Big old trucks have nicknames, not like ‘Pricilla’ or the ‘Bug’, but manly names. My truck was “Big Red”, not a name that I came up with, but a name that had been handed down from generation to generation. Owning a big old truck gives you instant membership into the “Club of Men that Drive Trucks”. Commuters on the Washington/Baltimore Beltway never wave to one another. My God, it might be interpreted as a gang sign or something even worse. But on the backroads of the mountains, a wave between the drivers of pickup trucks is mandatory, each driver with his own unique style of acknowledgement. A single finger raised from the grip of the steering wheel. A finger pointing “Right Back at Ya”. But nothing too elaborate. A twirl of fingers from both hands would likely get yah a response of “Who in the hell was that? Damned tourists”
When my city-sister comes to visit, the first thing that she does, after parking her car in my driveway, is to lock the car’s doors. On the list of “Most Frequently Stolen Cars” the ’79 Ford pickup with extensive body damage and a hand-sprayed coat of paint is way down on that list. I rarely locked that house on the mountain, but never lost my keys. “Ooo, ooo, where are your keys?!” “Well, dah. They’re out in the truck where I left ’em” Keep it simple.
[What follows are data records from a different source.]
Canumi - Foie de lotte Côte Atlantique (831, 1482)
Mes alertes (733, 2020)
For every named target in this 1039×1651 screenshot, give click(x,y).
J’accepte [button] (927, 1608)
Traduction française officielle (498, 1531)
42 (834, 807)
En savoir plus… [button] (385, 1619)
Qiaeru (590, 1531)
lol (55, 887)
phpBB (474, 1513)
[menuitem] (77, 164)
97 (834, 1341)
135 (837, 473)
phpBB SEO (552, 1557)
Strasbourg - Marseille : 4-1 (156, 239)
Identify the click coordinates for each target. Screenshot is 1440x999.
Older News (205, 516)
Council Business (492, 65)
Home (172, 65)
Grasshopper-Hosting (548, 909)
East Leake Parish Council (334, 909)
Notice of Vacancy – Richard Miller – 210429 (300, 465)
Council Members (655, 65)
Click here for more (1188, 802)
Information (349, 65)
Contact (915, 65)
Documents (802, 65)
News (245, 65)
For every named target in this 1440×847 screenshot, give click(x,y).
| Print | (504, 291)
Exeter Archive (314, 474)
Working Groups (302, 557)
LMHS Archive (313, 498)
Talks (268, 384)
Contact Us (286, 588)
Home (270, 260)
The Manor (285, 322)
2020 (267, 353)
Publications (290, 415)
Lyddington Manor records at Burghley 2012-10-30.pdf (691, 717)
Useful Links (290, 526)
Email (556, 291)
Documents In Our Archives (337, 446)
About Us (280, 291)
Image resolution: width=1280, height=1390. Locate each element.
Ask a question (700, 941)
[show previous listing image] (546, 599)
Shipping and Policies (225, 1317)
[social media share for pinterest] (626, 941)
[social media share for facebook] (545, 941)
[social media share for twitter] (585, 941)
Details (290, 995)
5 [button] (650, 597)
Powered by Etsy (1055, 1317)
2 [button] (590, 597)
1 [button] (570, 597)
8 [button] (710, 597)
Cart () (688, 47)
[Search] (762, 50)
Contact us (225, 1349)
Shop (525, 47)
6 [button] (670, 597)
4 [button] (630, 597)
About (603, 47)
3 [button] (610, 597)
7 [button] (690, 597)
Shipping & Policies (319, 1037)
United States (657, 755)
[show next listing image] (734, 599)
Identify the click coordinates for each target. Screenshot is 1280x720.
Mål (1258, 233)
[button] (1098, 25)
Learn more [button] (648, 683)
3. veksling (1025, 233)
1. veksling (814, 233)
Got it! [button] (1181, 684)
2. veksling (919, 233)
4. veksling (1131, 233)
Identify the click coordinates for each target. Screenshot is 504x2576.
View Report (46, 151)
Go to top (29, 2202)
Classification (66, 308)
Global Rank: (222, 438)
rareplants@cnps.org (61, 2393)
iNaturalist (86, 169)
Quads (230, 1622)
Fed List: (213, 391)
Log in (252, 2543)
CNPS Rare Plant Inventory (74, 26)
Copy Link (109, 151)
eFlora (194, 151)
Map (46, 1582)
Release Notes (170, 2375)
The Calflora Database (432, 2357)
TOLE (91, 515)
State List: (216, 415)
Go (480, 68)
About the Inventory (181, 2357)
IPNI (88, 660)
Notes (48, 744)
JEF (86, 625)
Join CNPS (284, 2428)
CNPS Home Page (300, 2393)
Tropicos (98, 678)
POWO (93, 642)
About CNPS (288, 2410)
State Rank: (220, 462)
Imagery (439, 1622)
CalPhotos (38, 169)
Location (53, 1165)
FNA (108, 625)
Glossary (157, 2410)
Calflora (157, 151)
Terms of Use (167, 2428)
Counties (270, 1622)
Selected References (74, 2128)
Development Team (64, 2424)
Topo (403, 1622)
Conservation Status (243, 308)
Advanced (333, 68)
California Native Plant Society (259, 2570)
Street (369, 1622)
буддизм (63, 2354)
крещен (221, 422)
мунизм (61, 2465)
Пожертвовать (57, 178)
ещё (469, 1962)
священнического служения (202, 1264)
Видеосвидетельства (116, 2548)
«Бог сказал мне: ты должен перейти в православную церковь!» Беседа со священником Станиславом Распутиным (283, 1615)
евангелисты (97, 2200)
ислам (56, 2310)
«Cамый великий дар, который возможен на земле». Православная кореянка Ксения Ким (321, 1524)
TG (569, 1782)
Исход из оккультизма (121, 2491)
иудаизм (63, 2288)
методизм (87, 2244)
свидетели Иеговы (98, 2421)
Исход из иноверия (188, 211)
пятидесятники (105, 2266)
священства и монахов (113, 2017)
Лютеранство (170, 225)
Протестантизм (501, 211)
If you live in a city and take a peek outside you’ll notice that there are no telephone or electric poles. Things are different in the middle of nowhere. Any snow, sleet, or lightning storm could easily knock out your phone, electricity, and (God forbid) the Internet for hours, even days at a time.
There were stretches of time living alone on the mountain where I’d go days without showering, wearing shoes, or talking to another human being. And you know what? That’s not such a bad thing. But I’m not really wired that way, I’ve gotta talk from time to time. I’d occasionally travel the half-mile down the hill to visit the local Community Store. I usually didn’t need anything, but there were people everywhere, in and around the store.
Living on a mountainside in the middle of nowhere makes you a better planner. You can’t just ‘run out’ for a soda at 9PM on a Sunday night. There were no stores open in a 30 mile radius. Take away your phone, electricity, and Internet after a big snow storm and things became very 1880’s, really quick.
Hours after a lightning storm outage one afternoon, the day turned into night and everything became very, very dark. There were no lights or television. There were no streetlights because they never existed in the first place. Just trees and darkness and silence and the rustle of leaves and the occasional knock of a pileated woodpecker frantically looking for dinner. I enjoy my alone time, but eventually made my way to the front seat of Big Red and turned on the radio. The dial was preset for a Classic Rock station, but that’s not what I was really looking for. I just wanted to be reassured that the world was still out there, and to hear some noise.